# Document source:

○ ○ ○

Le sénateur Forrestall: Je suis très content de l'apprendre.

Vous avez des gens sur le terrain à Halifax. Est-ce que tout va bien? Pourriez-vous nous décrire un petit peu leur journée?

M. Wright: Il est encore tôt. Ça fait seulement deux mois que c'est en place. Vous parlez des agents de ciblage américains, je suppose?

Le sénateur Forrestall: Oui.

M. Wright: Il y en a deux à Halifax, deux à Montréal et trois à Vancouver. Nous avons des agents canadiens qui travaillent de l'autre côté de la frontière aussi. C'est une formule qui donne de bons résultats. Encore une fois, nous essayons de comparer nos techniques pour avoir de bonnes stratégies de ciblage. Cela a donné un regain d'énergie et d'enthousiasme au deux équipes. Nous suivons de près les progrès, mais jusqu'ici, on peut dire que c'est un succès.

Le sénateur Forrestall: Donc, ils travaillent bien ici au Canada. Les résultats sont-ils aussi satisfaisants aux États- Unis?

M. Wright: Oui, tout à fait.

Le sénateur Forrestall: Les choses ont-elles progressé au point où les agents qui sont aux États-Unis prennent des dispositions pour y installer leur famille, ou est-ce encore trop tôt?

M. Lefebvre: Pour l'affectation initiale, nous avons dû recruter des gens assez rapidement. Pour l'instant, ce n'est pas une affectation de longue durée.

○ ○ ○

# Consigne:
Pouvez-vous écrire la suite de l'échange sur les agents de ciblage, en reprenant juste après la dernière réplique ? Les données n'ont aucun rapport avec l'échange sur les agents de ciblage.

○ ○ ○

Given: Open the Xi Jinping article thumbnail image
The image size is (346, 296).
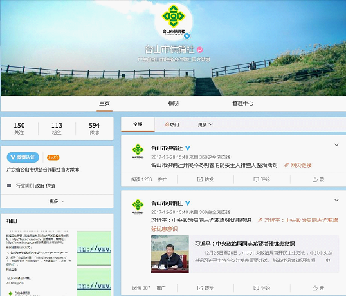Looking at the screenshot, I should (x=170, y=254).
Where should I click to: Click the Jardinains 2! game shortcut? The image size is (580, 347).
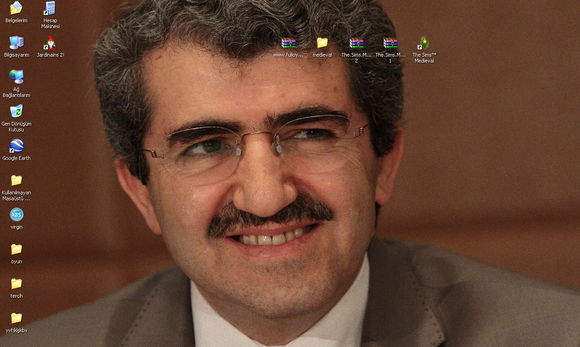[50, 43]
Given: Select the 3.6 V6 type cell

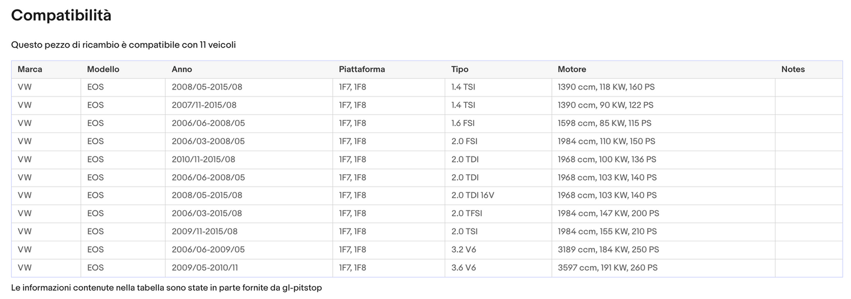Looking at the screenshot, I should click(x=463, y=268).
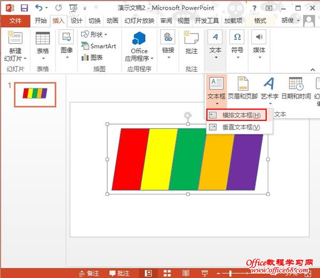The height and width of the screenshot is (278, 320).
Task: Click the Save icon in quick access toolbar
Action: coord(23,8)
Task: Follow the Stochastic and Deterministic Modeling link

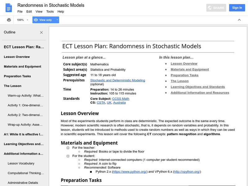Action: pyautogui.click(x=117, y=80)
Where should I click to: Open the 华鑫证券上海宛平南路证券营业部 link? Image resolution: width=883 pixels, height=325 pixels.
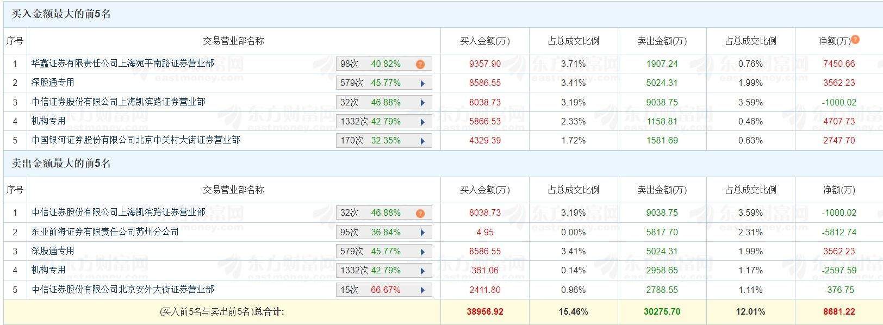pyautogui.click(x=122, y=64)
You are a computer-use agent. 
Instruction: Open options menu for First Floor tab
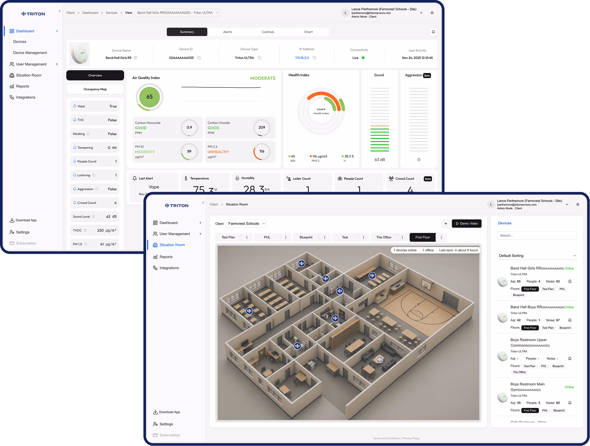pos(441,237)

○ ○ ○

# Réponse rédigée:
Le sénateur Forrestall: Donc, leurs familles n'y sont pas encore.

M. Wright: C'est exact, pas encore.

Le sénateur Forrestall: Poursuivez vos efforts dans ce domaine, parce que Dieu sait que c'est un problème particulièrement épineux.

Le président: Pourriez-vous nous dire quel pourcentage de conteneurs sont inspectés au départ des ports canadiens, par opposition à l'arrivée?

M. Lefebvre: Très peu. Les contrôles s'effectuent exclusivement dans un contexte de ciblage ou en raison d'information indiquant que des conteneurs contiennent des marchandises, technologies ou informations volées ou du matériel qui ne devrait pas être exporté, ou pour lequel il faut un permis d'exportation alors qu'il n'y en a pas. Nous avons un programme de ciblage pour les exportations, mais nous n'effectuons pas de contrôle systématique ou au hasard des conteneurs destinés à l'exportation, comme nous le faisons pour les conteneurs d'importation. Telle est d'ailleurs la pratique dans le monde entier.

Le président: Ma question concerne la proposition de M. Wright; c'est bien de ça qu'on parle?

M. Lefebvre: M. Wright vous expliquait que s'il devenait possible d'échanger de l'information à l'avance avec d'autres pays, à ce moment-là, nos collègues — et ils pourraient nous faire la même demande — seraient à même de nous communiquer des renseignements qui nous inciteraient à contrôler plus de conteneurs destinés à l'exportation.

Le sénateur Meighen: Nous a-t-on confirmé ou infirmé le chiffre dont nous discutions tout à l'heure?

Le président: Nous avons parlé de 3 p. 100, et le commissaire a précisé que la proportion se situait entre 2 et 3 p. 100. Je ne sais pas quel chiffre est plus exact.

M. Lefebvre: Les chiffres fluctuent légèrement d'un port à l'autre d'année en année.

Le sénateur Meighen: Quel est le chiffre pour Halifax, par exemple?

M. Lefebvre: L'an dernier, c'était entre 2 et 3 p. 100.

Le sénateur Meighen: Vous fixez-vous un objectif précis à cet égard?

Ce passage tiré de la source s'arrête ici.